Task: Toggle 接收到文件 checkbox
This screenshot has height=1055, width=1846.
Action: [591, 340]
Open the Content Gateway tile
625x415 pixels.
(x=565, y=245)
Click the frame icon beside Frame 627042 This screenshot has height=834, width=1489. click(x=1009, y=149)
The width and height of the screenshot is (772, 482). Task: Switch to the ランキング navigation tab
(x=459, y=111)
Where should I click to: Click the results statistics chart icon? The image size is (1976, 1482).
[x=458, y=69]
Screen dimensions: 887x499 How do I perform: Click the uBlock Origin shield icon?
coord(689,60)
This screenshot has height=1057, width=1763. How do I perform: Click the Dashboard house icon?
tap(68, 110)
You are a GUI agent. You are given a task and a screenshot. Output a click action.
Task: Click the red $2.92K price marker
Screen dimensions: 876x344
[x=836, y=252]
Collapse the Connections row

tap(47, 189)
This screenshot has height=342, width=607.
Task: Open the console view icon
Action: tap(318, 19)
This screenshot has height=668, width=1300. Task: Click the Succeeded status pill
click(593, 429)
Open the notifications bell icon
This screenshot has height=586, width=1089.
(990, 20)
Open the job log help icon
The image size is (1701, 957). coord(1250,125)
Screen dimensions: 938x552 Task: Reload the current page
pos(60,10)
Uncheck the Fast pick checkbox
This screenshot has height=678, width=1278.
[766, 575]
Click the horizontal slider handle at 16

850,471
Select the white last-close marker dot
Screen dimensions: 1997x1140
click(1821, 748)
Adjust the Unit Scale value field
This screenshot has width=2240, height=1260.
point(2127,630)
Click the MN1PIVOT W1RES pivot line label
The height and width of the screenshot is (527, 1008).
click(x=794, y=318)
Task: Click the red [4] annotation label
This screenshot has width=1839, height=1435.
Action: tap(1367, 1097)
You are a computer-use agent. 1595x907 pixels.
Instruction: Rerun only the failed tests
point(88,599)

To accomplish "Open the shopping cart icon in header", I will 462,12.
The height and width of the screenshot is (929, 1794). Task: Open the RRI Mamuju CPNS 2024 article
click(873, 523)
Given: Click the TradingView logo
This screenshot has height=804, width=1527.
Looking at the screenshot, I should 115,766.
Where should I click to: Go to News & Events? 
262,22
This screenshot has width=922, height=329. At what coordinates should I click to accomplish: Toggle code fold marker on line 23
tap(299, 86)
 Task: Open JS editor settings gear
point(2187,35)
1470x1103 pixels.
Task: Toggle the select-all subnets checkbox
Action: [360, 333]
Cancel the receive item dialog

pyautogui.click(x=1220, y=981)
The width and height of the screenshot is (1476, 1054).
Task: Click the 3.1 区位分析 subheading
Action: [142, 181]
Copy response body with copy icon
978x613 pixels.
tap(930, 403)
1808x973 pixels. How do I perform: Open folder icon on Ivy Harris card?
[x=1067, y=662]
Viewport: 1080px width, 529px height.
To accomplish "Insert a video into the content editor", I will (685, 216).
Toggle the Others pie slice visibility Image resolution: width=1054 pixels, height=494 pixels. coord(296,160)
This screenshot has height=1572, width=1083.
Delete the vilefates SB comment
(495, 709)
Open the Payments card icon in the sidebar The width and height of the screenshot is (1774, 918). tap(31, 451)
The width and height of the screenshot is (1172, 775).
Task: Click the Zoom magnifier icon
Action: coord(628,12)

**The problem**
Every line that holds the string "agent" must be copied from the records above.

**Finished task**
You are a GUI agent. You are given a task and a screenshot. Output a click action.
You are a computer-use agent. 1595x907 pixels.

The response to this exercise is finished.